Impact No impact for wiki users. 4 MediaWiki deployments failed. A global scap lock was put into place as a precautionary measure against bad UX for deployers

Triggered by a failed scap deployment of MediaWiki, the team dug into figuring out the underlying causes, unearthing a network and CPU saturation at the WikiKube Kubernetes cluster api servers. Aside from the issue being witnessed by 2 deployers, no other discernible impact was observed. As an inadvertent result of the investigation, scap deployments became faster.

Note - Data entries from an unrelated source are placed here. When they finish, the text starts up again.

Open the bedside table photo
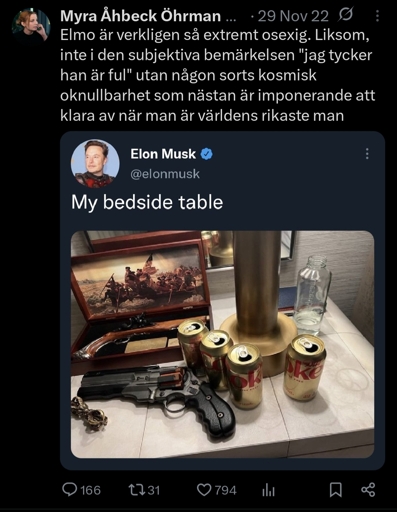 (x=222, y=344)
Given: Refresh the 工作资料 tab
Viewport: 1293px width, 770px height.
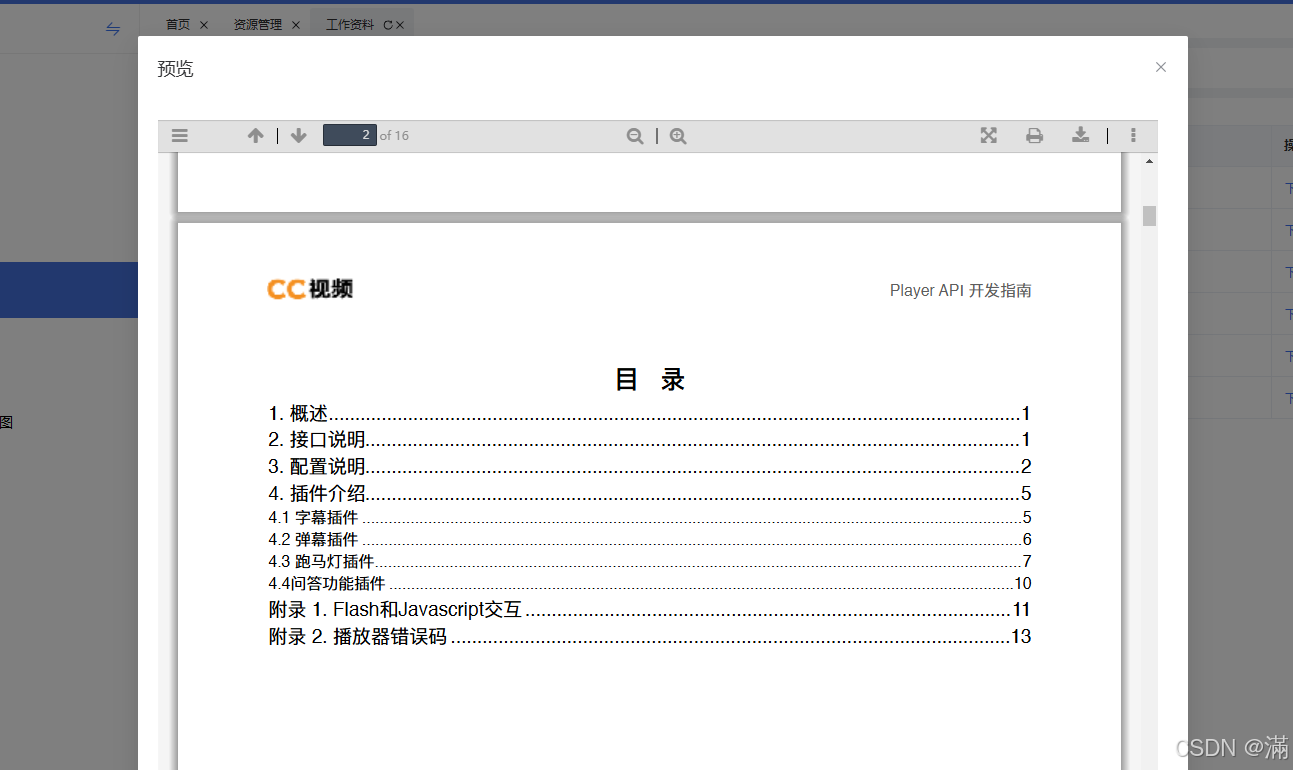Looking at the screenshot, I should [x=389, y=24].
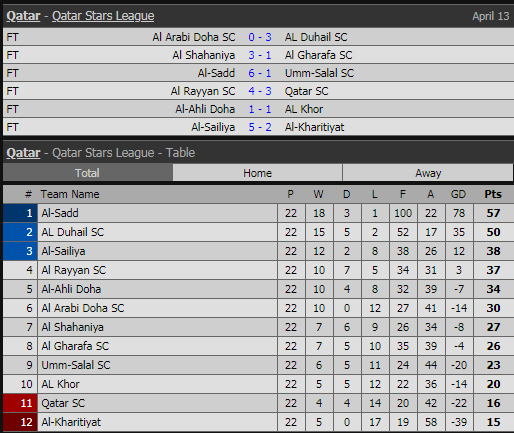514x433 pixels.
Task: Select Al-Kharitiyat row in the table
Action: pos(258,422)
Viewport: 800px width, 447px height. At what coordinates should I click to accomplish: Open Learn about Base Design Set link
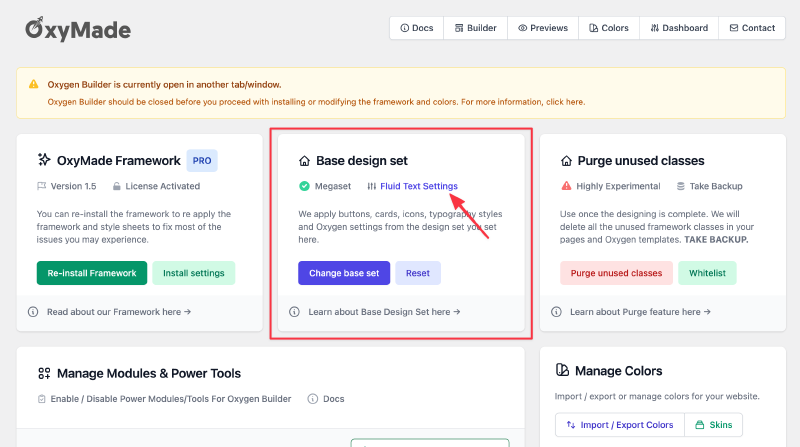[384, 312]
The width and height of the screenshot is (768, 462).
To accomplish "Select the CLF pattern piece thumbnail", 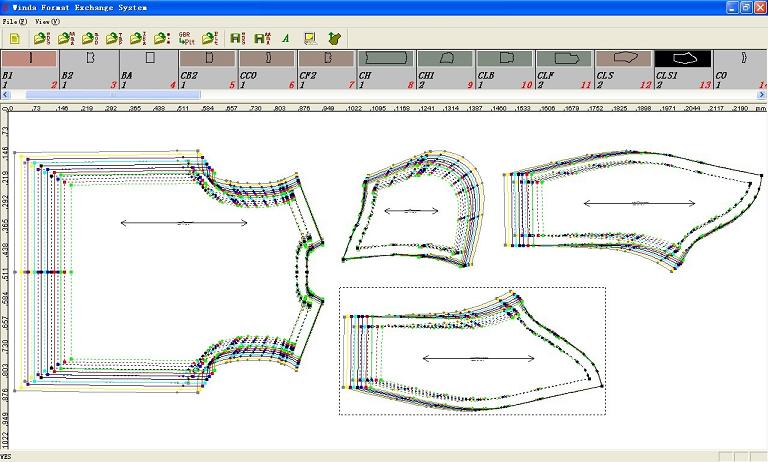I will pos(565,59).
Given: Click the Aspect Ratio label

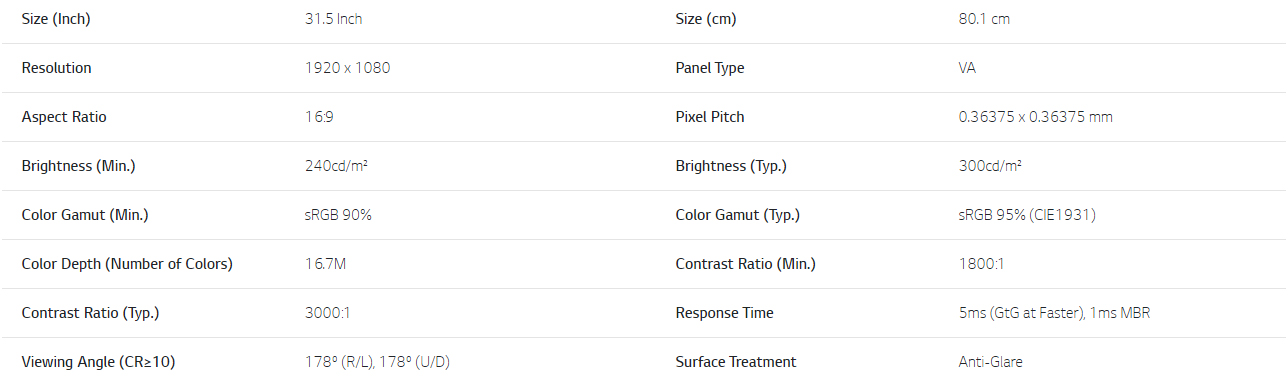Looking at the screenshot, I should pos(64,117).
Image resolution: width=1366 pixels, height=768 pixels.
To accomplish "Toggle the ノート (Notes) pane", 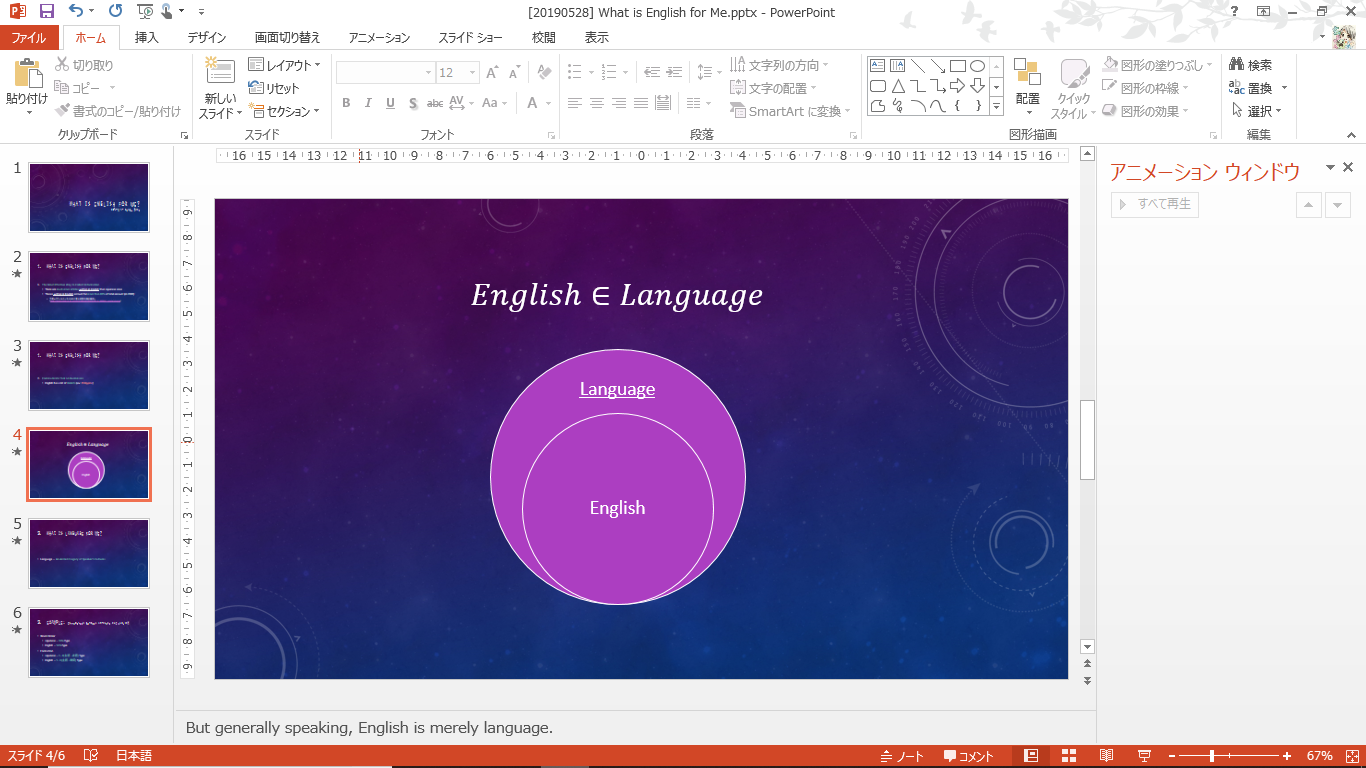I will [x=902, y=756].
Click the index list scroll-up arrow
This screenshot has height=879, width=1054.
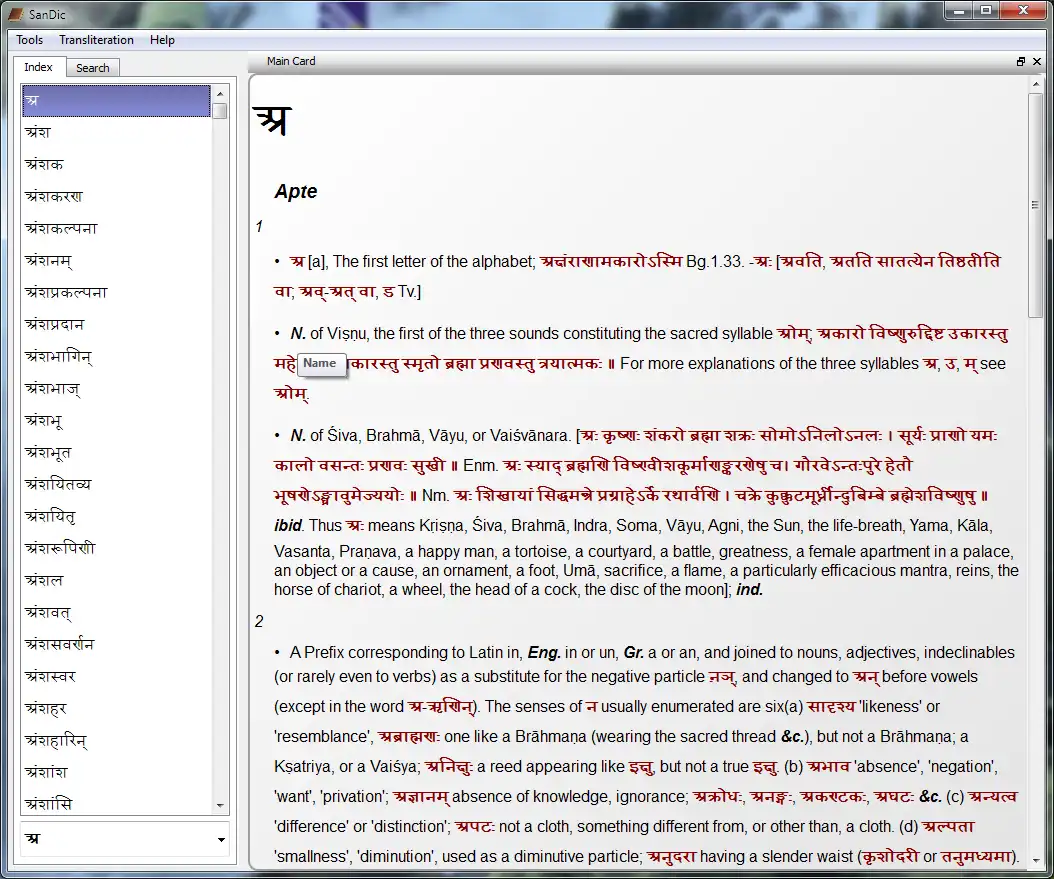(220, 93)
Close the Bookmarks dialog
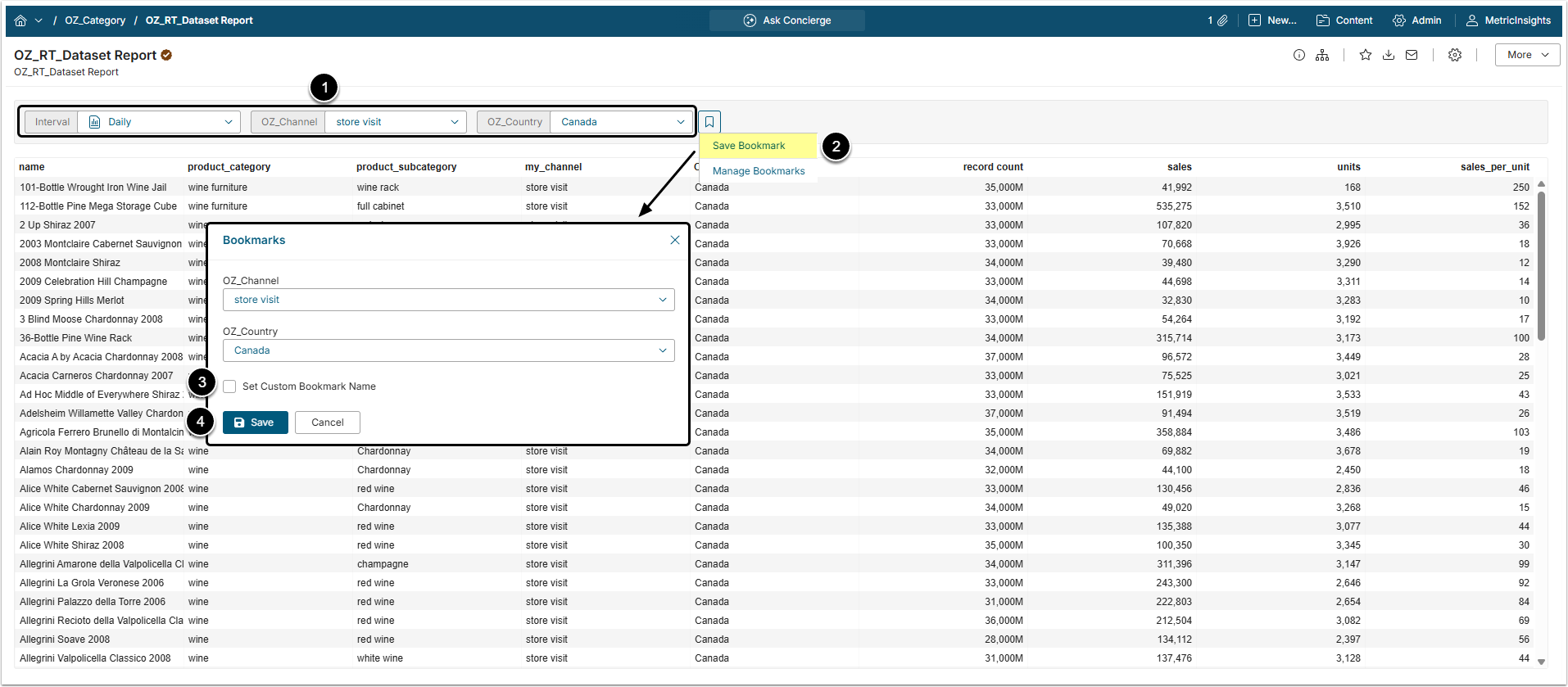1568x687 pixels. click(x=675, y=240)
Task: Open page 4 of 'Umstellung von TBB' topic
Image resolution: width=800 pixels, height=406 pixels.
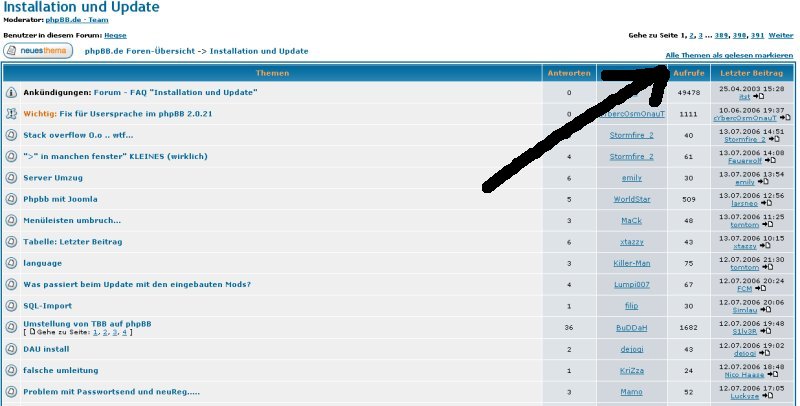Action: (x=126, y=332)
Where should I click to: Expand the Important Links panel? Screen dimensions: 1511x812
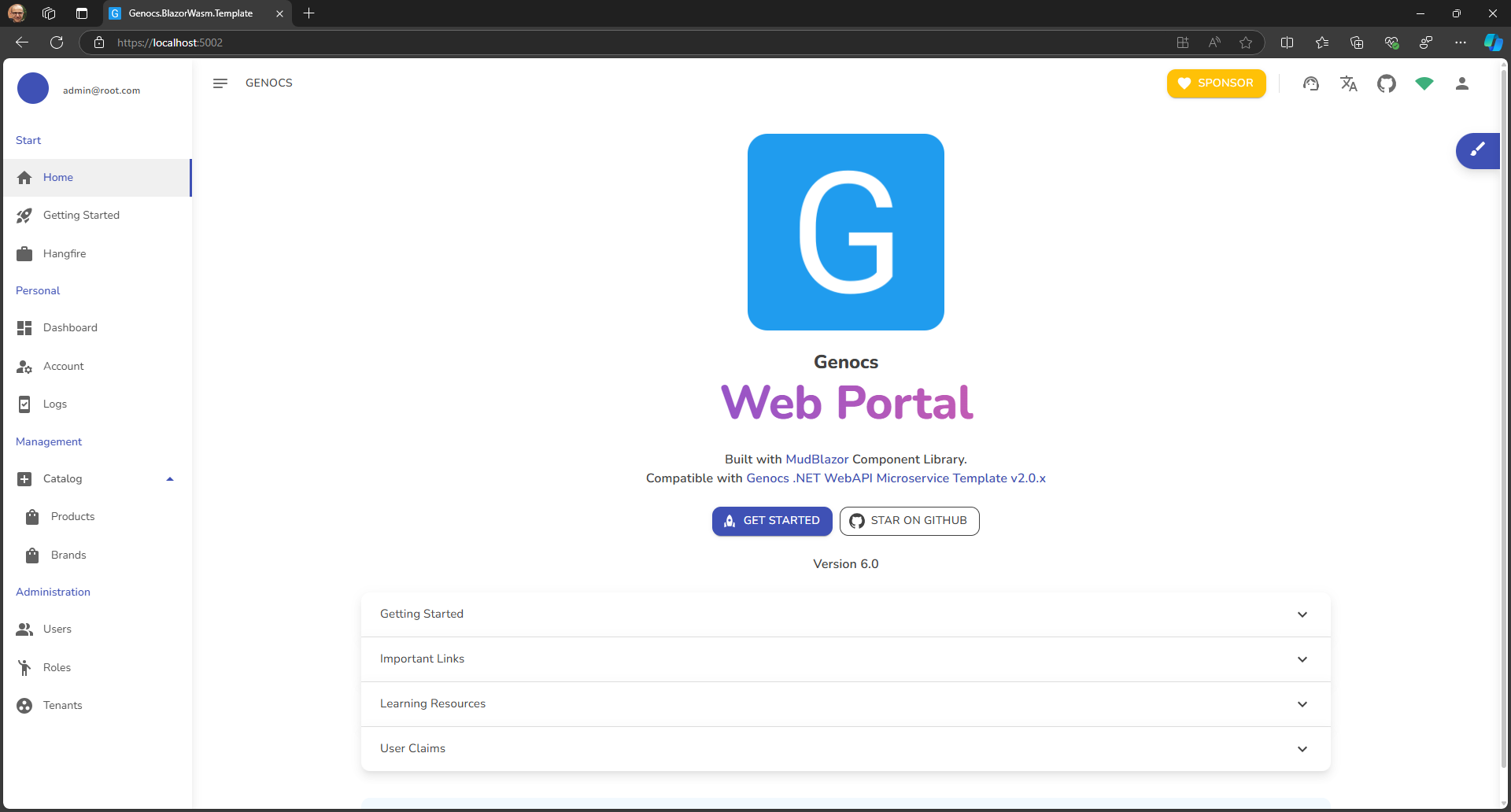(845, 659)
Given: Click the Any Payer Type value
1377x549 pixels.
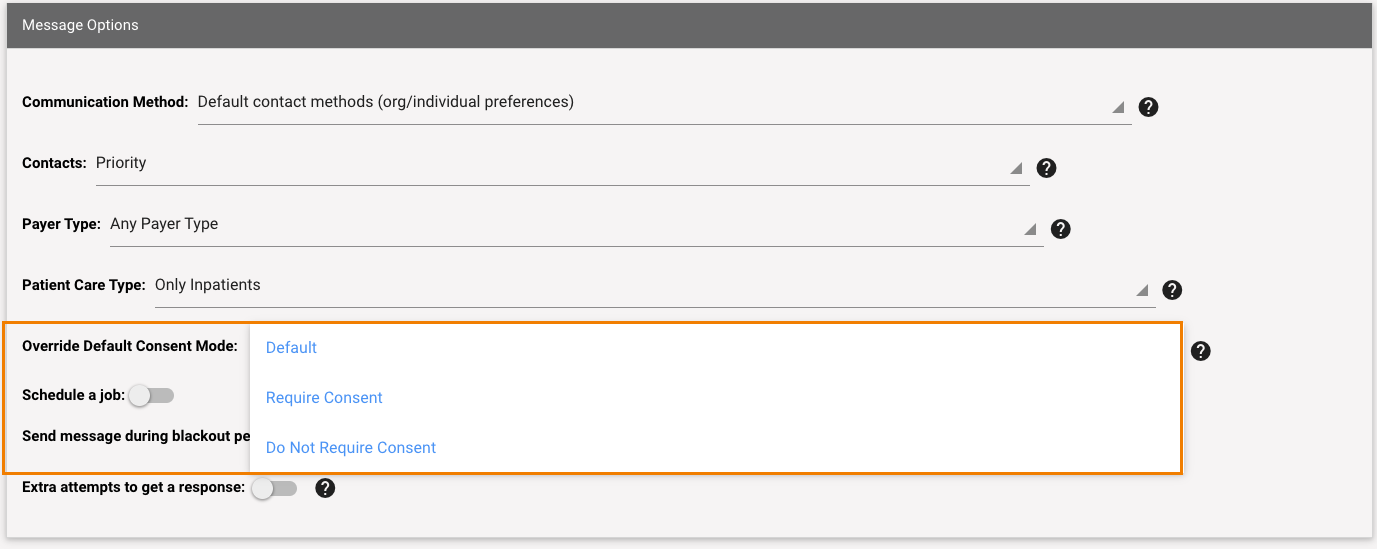Looking at the screenshot, I should click(164, 224).
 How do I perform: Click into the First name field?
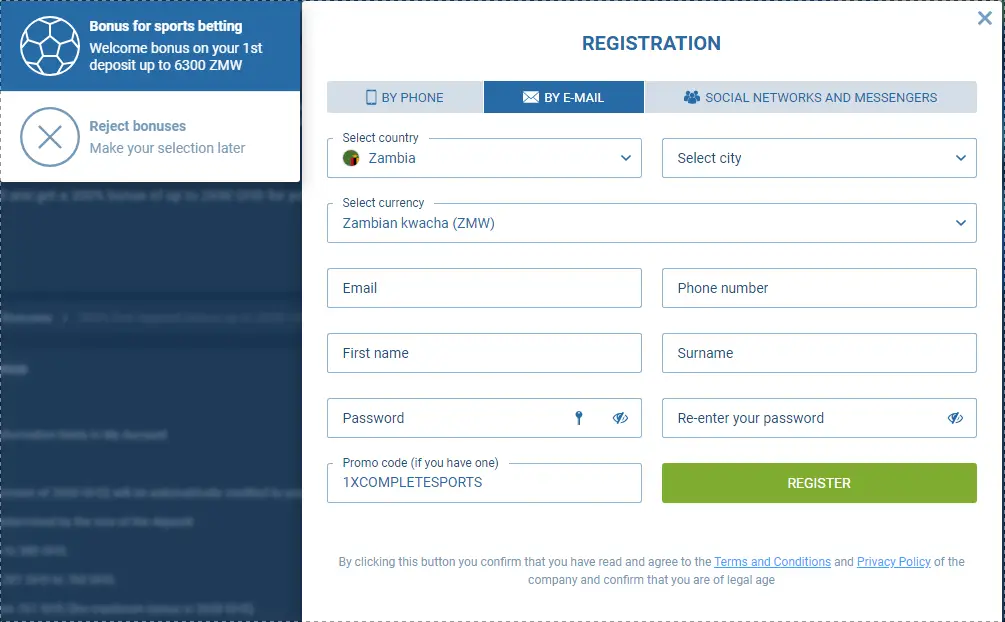(484, 353)
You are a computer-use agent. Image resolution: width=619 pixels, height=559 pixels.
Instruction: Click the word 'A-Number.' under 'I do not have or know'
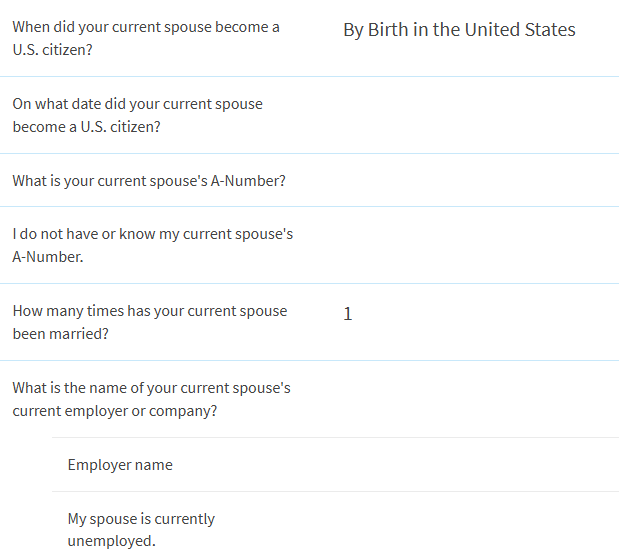48,257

They were multiple interrelated causes that contributed and made debugging slower

  1. For the past few months, during any MW deploy, we've been saturating k8s control plane CPU in both eqiad and codfw.
    A graph showing slowly increase CPU saturation for codfw api servers
    A graph showing slowly increasing CPU saturation for codfw api servers
    A graph showing slowly increase CPU saturation for eqiad api servers
    A graph showing slowly increasing CPU saturation for eqiad api servers
    The saturation also manifested as slowly increasing latencies for blackbox probes
  2. More and more worker servers were being added to the WikiKube clusters
  3. 1 of the kubemaster VMs was on a 1G Ganeti node, the other one on a 10G ganeti node. After the first incident, the second kubemaster (the one on 1G ganeti node) took over part of the load. Network wise, it was unable to sustain the level of traffic and ended up having ~6k TCP retransmits per second.
  4. At the end of the week before the incident, we had enabled OpenTelemetry collector in eqiad, following a successful deployment in codfw
  5. We were in the process of adding more kubernetes api-servers in both datacenters.
    Slowly increasing blacbox probe latency
    Slowly increasing blackbox probe latency

Timeline

All times in UTC. Incident investigation spans 3 days.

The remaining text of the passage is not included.